Material for this exercise.

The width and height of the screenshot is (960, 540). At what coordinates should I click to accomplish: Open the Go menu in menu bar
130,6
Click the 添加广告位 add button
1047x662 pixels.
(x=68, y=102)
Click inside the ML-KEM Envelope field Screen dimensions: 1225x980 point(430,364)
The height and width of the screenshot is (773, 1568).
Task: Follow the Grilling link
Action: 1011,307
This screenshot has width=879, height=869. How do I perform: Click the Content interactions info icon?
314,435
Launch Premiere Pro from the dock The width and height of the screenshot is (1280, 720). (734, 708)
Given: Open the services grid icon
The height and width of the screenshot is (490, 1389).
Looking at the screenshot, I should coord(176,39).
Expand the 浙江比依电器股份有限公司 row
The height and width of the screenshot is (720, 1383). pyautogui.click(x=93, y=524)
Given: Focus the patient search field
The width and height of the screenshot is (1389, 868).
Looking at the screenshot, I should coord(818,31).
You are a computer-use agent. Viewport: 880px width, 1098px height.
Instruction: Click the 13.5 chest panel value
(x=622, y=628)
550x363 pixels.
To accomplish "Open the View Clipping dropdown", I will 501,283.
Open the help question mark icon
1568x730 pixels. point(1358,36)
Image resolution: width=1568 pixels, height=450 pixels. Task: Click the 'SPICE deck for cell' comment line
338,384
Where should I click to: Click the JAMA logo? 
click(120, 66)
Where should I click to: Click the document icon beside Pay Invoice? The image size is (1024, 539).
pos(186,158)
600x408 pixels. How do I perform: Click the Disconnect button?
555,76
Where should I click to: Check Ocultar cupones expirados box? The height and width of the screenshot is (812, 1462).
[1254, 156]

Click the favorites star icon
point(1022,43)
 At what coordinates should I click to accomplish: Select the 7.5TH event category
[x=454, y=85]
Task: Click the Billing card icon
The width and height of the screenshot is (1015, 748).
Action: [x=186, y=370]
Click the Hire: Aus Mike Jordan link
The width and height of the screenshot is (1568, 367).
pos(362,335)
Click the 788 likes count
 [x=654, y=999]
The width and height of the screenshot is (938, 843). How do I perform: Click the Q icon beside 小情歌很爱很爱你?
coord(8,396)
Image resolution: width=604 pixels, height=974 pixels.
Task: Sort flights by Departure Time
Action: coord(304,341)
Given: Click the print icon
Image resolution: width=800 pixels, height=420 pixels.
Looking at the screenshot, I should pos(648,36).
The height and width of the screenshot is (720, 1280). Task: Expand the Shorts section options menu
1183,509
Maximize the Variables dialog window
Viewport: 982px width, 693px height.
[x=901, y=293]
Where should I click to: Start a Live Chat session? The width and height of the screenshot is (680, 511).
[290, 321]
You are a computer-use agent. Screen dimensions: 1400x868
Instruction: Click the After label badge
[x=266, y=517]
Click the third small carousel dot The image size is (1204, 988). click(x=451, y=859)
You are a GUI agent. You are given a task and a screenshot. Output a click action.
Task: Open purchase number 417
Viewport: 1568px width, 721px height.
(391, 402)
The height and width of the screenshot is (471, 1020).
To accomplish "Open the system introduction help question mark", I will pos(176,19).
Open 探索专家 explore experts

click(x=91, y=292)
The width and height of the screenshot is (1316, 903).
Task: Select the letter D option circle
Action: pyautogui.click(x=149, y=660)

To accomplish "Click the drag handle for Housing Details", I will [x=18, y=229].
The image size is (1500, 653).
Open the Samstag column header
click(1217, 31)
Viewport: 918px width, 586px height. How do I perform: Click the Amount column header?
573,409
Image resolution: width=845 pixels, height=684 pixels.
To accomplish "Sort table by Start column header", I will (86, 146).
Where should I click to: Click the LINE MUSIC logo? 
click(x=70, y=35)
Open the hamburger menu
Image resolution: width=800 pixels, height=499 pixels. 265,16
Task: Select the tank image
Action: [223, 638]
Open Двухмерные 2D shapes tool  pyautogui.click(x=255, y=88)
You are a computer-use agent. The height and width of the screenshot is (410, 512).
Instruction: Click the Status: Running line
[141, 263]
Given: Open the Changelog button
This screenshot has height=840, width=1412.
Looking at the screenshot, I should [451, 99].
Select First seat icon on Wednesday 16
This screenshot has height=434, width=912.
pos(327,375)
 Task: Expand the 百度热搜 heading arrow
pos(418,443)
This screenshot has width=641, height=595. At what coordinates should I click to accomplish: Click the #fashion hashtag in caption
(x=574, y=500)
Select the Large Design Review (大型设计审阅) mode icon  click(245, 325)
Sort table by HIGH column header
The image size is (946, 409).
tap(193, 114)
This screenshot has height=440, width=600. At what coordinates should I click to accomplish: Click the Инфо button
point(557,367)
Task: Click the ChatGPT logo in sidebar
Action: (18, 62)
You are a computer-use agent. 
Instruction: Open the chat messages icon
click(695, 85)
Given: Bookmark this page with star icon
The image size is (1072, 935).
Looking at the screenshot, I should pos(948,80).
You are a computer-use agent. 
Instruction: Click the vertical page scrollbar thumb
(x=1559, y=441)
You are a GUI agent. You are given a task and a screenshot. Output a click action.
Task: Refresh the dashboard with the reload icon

Task brief. Show every line in the entries where the string "with" occurs.

Output for this exercise.
Given: Bookmark this page with star icon
Task: Refresh the dashboard with the reload icon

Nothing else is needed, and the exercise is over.